Top 5 des expositions photo à ne pas manquer

C’est un jour pour… parler photographie.

La 18ème édition de Paris Photo a accueilli près de 60 000 visiteurs ce week-end au Grand Palais. Un chiffre qui prouve bien que l’engouement pour l’art photographique ne cesse de se développer. Profitons donc de ce mois de novembre, sacré Mois de la Photo par la Maison Européenne de la Photographie, pour faire un tour d’horizon des expositions et évènements à ne pas rater ! Cette année, les thèmes de ce mois de novembre sont le cœur de l’intime, la photographie méditerranéenne et les anonymes et amateurs célèbres.

 1. Garry Winogrand au Jeu de Paume

Le Jeu de Paume accueille le grand street-photographer Garry Winogrand, avec une large rétrospective qui regroupe pas moins de 200 clichés de l’artiste. Même si son nom n’est pas très évocateur pour les visiteurs lambdas, Garry Winogrand est un incontournable de la photographie de rue. Nombre de ses clichés sont connus pour leur capacité à suspendre l’instant, comme l’évoque les deux photographies ci-dessous. Véritable boulimique de la photographie, Winogrand mitraillait à toute allure les rues de New York et a ainsi laissé un nombre incalculable le pellicules derrière lui lors de sa mort prématurée.  A ne pas manquer.

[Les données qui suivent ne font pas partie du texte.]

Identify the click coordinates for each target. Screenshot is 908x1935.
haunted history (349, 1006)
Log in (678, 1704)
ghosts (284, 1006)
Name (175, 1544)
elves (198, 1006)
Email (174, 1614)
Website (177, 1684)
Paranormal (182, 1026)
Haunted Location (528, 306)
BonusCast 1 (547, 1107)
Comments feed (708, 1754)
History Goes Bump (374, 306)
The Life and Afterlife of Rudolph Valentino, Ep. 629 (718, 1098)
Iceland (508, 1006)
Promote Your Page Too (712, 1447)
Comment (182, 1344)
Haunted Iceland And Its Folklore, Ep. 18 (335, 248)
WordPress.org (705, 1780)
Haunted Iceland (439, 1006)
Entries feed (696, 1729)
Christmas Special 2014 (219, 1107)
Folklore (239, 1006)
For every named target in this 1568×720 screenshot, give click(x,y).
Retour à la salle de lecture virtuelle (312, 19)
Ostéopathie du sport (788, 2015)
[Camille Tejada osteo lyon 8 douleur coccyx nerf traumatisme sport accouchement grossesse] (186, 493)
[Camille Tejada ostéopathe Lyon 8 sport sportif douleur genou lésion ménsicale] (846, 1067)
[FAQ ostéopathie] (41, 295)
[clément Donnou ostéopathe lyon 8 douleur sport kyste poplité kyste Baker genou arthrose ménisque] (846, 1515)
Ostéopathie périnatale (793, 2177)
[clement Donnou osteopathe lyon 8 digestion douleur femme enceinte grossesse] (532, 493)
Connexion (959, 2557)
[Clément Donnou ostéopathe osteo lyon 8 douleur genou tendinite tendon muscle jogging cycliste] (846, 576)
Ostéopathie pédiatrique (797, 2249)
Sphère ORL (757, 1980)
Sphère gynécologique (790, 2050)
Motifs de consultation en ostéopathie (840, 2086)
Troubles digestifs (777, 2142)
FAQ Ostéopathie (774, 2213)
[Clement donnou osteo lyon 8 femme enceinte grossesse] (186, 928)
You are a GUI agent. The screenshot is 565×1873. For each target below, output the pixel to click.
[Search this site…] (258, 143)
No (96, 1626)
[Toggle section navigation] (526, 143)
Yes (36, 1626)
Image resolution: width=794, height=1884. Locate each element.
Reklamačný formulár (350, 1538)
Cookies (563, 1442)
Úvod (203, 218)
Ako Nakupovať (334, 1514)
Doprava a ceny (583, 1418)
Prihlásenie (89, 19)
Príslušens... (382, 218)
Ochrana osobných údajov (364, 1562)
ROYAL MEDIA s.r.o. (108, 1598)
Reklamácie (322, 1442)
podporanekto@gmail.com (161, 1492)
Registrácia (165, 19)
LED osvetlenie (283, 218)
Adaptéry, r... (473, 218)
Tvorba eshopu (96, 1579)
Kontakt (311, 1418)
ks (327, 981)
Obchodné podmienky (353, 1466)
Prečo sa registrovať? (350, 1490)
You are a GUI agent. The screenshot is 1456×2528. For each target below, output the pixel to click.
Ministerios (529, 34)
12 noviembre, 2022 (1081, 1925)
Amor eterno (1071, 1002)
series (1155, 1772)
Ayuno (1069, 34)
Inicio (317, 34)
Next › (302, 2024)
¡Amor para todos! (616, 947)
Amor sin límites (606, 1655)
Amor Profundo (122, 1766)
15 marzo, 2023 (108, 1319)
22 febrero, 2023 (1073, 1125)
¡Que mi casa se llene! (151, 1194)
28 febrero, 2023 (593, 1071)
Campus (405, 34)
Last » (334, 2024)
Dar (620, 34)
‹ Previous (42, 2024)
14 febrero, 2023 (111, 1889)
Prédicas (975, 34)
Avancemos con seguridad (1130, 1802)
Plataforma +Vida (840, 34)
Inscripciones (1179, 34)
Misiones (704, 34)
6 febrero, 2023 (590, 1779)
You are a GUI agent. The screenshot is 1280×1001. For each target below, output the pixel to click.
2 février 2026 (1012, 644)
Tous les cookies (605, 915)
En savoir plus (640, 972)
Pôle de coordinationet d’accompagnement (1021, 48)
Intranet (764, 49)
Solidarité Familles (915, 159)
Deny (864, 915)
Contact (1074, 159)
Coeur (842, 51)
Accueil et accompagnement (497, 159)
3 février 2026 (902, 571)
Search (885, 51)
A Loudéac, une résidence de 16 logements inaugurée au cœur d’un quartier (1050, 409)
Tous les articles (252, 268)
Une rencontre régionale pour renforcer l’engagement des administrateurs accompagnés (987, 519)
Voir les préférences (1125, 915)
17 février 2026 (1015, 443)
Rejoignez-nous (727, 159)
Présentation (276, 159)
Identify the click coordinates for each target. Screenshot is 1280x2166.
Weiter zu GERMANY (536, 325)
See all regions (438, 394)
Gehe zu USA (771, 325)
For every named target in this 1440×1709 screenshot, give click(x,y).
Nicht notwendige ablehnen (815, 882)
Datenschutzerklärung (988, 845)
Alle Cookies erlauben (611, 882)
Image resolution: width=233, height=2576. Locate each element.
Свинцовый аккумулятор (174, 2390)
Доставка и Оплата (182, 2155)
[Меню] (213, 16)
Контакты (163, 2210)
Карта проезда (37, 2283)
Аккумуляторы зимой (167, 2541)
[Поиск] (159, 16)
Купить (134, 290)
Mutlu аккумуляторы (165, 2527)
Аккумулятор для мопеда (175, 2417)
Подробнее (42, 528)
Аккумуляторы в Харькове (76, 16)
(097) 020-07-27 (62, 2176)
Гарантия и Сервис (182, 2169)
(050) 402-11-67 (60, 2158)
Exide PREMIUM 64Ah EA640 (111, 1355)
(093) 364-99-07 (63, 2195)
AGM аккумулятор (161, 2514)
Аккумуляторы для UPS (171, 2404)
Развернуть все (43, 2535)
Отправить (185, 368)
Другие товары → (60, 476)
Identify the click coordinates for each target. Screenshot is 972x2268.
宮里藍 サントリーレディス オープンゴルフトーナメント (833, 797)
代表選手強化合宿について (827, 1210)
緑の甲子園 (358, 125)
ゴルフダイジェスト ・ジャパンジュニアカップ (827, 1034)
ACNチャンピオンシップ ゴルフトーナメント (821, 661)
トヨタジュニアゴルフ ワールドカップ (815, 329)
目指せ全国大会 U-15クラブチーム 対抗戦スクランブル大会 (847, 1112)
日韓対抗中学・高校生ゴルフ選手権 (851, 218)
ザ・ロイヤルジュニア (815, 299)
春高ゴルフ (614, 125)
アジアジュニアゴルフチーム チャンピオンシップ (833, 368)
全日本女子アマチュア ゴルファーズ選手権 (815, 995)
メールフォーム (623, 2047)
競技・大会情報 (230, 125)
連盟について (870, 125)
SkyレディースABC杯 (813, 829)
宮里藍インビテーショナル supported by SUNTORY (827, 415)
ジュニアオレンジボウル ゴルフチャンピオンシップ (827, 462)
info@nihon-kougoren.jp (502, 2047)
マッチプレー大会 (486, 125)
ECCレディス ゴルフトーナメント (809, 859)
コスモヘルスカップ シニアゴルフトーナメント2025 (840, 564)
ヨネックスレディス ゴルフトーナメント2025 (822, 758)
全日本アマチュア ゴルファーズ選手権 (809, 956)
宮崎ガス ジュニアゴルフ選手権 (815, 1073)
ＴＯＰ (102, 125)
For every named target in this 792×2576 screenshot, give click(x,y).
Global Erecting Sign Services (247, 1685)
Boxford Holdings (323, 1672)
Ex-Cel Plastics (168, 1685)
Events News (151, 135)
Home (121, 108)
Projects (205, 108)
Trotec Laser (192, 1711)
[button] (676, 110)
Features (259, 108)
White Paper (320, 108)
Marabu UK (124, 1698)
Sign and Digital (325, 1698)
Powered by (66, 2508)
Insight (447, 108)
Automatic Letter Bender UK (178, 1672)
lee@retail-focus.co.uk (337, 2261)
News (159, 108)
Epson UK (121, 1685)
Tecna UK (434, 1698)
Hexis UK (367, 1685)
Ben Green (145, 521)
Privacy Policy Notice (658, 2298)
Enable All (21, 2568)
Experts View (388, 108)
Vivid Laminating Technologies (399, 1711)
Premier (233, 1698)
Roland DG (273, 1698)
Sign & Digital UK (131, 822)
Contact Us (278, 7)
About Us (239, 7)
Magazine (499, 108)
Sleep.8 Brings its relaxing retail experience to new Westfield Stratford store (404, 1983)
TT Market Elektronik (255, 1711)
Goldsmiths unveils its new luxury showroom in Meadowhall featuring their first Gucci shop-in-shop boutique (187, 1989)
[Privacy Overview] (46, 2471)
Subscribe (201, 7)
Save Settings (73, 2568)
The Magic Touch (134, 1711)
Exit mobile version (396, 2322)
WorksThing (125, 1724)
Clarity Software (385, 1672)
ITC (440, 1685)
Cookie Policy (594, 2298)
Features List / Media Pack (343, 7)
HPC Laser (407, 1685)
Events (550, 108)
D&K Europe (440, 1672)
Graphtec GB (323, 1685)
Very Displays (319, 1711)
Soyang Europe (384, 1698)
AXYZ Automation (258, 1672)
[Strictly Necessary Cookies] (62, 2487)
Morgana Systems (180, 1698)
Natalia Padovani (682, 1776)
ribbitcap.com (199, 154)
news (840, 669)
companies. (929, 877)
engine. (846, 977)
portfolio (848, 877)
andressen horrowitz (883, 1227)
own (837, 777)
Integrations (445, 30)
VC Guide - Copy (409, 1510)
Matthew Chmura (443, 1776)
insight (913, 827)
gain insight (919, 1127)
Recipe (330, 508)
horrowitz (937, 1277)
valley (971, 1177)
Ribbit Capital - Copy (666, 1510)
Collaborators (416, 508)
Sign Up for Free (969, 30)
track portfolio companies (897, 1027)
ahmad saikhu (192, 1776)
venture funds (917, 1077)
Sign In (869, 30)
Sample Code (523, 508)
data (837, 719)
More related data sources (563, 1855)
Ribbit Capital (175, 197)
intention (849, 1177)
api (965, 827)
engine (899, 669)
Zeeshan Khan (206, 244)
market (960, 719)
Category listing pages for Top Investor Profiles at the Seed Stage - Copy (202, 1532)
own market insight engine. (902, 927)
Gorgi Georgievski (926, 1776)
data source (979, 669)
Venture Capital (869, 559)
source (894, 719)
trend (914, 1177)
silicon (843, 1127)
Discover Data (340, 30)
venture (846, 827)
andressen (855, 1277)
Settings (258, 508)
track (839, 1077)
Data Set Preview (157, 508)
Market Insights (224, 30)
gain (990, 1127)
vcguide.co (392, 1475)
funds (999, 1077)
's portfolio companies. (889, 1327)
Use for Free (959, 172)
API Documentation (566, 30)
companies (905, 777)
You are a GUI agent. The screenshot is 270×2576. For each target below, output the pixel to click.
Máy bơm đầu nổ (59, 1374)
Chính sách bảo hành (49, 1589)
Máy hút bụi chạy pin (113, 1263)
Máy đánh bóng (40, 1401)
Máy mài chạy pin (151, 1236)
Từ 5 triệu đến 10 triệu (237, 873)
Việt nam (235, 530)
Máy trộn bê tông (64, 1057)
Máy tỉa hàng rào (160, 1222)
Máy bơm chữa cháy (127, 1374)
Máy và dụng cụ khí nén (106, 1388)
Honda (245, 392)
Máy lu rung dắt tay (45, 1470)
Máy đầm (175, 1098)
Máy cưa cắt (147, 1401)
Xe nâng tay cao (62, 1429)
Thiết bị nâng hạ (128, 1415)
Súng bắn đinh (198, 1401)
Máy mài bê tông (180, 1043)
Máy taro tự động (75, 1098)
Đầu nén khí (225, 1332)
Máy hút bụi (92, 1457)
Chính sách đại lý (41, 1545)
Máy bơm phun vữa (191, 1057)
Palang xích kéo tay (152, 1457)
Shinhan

Au Jeu de Paume jusqu’au 8 février 2015.

New York
New York, vers 1955 © The Estate of Garry Winogrand, courtesy Fraenkel Gallery, San Francisco
Dallas
Dallas, 1964, © The Estate of Garry Winogrand, courtesy Fraenkel Gallery, San Francisco

2.  Alberto Garcia Alix à la Maison Européenne de la Photographie et Galerie Kamel Mennour

Alberto Garcia Alix est un photographe espagnol de la période de la Movida, proche de Pedro Almodovar et ses acolytes. Dans ses clichés, on retrouve les thèmes de l’introspection, de la moto, du tatouage, mais aussi du corps et de l’intime.  Il nous propose un univers à la fois poétique et brut, et cherche à déconstruire le réel par la photographie. Vous pouvez découvrir son travail à la Maison Européenne de la Photographie avec l’exposition « De Faux Horizons » jusqu’en janvier 2015, ou à la Galerie Kamel Mennour jusqu’au 22 novembre.

Garcia-Alix-01
Alberto García-Alix, Autorretrato en Formentera , 2010 ©Alberto García-Alix

 3. Aitor Ortiz au Centquatre

Le Centquatre expose les travaux du photographe espagnol Aitor Ortiz, avec « Intromisiones ». L’artiste propose des photographies proches du documentaire, qui révèlent l’aspect magistral de l’art de l’architecture. Certaines photographies nous semblent lunaires, tout droit sorties d’un film de science fiction. D’autres œuvres, qui jouent avec la lumière, nous éblouissent. On sort de cette exposition un peu troublé, en perte d’équilibre et de repères.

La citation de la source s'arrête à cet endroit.